9:15 am on Dec 18, 2008 (gmt 0)

5+ Year Member



ok Thanks. Can you offer any hints to this line of code:

I have a sting of letters and would like to use regex to check the availabilty of these letters in a text.

bbbb either cg or gc or cc or gg then followed by a t.

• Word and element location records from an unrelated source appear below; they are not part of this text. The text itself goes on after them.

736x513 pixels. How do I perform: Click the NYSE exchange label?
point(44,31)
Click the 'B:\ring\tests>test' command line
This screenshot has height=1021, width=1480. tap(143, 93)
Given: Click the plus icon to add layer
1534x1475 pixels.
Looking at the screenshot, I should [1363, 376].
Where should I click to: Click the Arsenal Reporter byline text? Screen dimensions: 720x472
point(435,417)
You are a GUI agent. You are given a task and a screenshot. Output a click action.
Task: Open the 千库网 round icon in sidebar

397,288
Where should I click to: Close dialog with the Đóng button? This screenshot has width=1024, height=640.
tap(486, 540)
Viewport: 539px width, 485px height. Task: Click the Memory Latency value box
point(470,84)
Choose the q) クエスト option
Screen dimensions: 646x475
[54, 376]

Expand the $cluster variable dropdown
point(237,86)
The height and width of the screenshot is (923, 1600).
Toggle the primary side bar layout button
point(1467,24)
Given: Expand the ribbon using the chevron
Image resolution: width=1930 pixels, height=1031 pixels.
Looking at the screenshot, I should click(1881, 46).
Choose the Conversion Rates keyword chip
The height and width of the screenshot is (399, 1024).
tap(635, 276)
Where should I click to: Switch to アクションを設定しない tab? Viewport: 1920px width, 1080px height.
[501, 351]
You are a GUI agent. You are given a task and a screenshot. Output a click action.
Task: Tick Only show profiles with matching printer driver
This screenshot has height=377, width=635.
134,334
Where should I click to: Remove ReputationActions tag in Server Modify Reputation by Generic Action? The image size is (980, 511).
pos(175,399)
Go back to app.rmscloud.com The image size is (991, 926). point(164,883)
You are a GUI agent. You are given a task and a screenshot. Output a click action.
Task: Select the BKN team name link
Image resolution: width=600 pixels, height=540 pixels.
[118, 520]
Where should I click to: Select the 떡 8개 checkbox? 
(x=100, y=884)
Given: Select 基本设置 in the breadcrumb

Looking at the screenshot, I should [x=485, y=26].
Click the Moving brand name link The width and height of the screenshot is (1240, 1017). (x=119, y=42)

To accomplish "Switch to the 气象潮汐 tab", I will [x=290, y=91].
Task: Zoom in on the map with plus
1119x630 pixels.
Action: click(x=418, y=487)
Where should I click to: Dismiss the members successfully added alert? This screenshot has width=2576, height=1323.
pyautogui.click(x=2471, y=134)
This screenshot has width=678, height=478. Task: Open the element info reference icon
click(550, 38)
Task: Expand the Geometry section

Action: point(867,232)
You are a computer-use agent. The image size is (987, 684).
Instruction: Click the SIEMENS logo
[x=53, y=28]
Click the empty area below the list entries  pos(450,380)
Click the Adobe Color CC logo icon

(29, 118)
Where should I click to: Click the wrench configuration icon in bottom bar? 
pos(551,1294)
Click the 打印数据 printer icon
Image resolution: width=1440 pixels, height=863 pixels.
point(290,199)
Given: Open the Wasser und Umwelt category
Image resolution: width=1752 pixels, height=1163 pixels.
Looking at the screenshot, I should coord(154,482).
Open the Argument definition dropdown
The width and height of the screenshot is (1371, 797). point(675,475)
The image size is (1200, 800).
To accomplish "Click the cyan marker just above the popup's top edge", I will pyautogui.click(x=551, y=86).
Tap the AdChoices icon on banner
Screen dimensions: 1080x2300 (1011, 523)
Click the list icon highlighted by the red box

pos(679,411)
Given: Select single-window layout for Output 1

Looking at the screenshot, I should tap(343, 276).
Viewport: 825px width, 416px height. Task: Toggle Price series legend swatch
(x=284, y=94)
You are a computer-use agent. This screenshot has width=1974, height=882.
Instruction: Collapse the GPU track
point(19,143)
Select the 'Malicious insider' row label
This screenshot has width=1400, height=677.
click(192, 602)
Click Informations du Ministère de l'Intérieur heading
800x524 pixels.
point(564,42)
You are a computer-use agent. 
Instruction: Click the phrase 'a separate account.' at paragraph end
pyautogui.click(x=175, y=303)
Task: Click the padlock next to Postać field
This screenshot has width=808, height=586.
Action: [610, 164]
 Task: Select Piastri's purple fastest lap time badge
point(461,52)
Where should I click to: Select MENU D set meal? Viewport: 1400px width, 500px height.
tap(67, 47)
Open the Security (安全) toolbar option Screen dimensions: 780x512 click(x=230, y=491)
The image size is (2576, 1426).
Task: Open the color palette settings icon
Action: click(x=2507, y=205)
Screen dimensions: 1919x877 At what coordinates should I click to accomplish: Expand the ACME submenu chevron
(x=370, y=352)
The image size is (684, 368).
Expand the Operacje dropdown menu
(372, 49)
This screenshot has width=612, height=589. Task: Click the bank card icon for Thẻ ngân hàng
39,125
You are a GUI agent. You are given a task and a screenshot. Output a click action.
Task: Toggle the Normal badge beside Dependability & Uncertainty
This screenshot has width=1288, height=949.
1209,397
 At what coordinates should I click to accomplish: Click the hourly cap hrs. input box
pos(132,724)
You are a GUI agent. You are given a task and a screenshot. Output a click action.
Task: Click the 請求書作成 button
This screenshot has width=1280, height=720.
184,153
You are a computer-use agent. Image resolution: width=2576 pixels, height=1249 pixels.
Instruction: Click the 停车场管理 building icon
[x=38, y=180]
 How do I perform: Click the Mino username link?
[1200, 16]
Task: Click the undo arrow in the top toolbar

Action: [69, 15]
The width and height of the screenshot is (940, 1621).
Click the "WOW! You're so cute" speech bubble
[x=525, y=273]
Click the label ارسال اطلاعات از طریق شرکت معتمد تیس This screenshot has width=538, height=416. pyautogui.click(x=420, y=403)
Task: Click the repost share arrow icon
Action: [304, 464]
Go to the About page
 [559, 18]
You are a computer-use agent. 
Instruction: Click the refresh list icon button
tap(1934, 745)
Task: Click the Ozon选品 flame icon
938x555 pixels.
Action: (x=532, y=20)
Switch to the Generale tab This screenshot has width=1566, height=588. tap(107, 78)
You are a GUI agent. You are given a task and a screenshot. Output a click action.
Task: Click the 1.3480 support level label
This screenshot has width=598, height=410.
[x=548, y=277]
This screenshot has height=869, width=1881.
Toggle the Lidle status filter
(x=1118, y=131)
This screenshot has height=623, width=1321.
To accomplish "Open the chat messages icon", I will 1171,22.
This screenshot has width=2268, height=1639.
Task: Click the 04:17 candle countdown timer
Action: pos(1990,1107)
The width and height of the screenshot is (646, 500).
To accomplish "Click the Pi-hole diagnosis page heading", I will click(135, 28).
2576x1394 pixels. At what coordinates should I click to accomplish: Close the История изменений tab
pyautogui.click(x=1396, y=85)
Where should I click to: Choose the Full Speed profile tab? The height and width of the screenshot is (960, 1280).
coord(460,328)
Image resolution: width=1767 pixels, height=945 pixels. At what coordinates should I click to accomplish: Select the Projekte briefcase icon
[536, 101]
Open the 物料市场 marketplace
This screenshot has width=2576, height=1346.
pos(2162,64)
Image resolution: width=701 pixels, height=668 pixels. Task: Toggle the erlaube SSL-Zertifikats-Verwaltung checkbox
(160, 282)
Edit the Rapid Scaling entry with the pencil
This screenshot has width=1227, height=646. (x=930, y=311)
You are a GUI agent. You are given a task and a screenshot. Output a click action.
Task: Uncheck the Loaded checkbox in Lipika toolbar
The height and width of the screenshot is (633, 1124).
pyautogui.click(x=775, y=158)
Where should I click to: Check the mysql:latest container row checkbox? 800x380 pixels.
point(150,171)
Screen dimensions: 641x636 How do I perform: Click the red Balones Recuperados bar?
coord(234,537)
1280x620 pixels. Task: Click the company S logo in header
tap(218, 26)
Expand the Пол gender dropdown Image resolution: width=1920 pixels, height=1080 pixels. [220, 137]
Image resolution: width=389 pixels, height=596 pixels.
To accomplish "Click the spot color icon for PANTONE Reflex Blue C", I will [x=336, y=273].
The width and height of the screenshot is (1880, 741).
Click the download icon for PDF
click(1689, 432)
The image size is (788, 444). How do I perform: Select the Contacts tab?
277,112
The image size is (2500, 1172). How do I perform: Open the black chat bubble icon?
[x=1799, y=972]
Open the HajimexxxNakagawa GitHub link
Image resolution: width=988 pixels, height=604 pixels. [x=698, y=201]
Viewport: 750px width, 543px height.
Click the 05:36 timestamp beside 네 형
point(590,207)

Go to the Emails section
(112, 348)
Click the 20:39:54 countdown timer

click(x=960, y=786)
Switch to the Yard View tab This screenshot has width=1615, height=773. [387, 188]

So the regex should match any of 4 possiblities like either:

bbbbcgt or bbbbgct or bbbbcct or bbbbggt.

Regards,
Emmanuel

11:42 am on Dec 18, 2008 (gmt 0)

WebmasterWorld Senior Member 5+ Year Member



you can use parentheses in regexps for two reasons: to catch parts of the match and work with it and to group things.

in your case, /bbbb(cg¦gc¦cc¦gg)t/ would work and, if the string is bbbbcgt, $1 would contain cg. the ¦ in the parentheses tells the regexp-machine that any one of those strings can match at this position.
if you don't need to know which of the four possibilites matched, you could also say /bbbb(?:cg¦gc¦cc¦gg)t/ to indicate that you just want to group them, not save them.

5:30 am on Dec 19, 2008 (gmt 0)

WebmasterWorld Administrator phranque is a WebmasterWorld Top Contributor of All Time 10+ Year Member Top Contributors Of The Month



welcome to WebmasterWorld [webmasterworld.com], Emmanuel !

you should learn the basics of regular expressions:
[perldoc.perl.org...]

the knowlege is essential to perl and can be transferred to many other disciplines.